• [THE REQUEST]
Copy the data below word for word, starting at the line containing "Given: Click the ATR (8, SIMPLE) study header" and continuing through the end, with both ends included. Leave the pictures out of the copy.
──────────
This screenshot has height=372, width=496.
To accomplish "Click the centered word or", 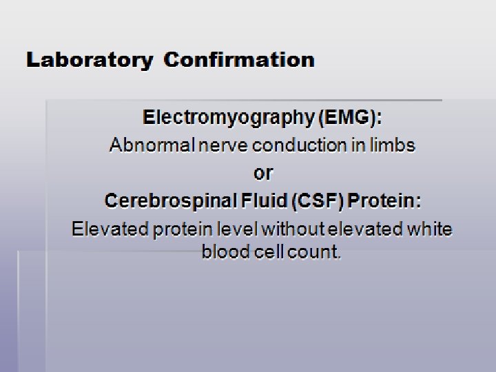I will 263,173.
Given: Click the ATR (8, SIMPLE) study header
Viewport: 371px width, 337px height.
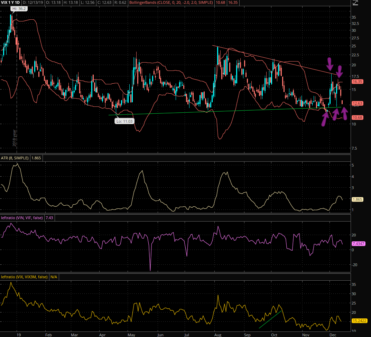Looking at the screenshot, I should 15,158.
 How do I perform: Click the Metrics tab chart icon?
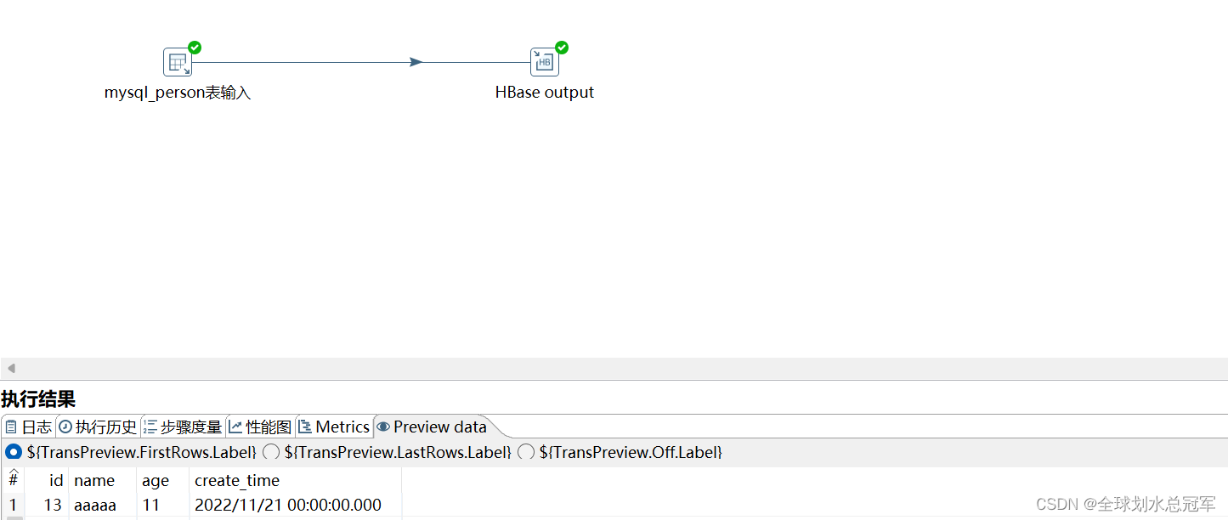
──────────
• [OUTPUT FOR THIS EXERCISE]
Given: Click the ATR (8, SIMPLE) study header
Viewport: 371px width, 337px height.
Looking at the screenshot, I should 15,158.
 How do I perform: Click the Metrics tab chart icon?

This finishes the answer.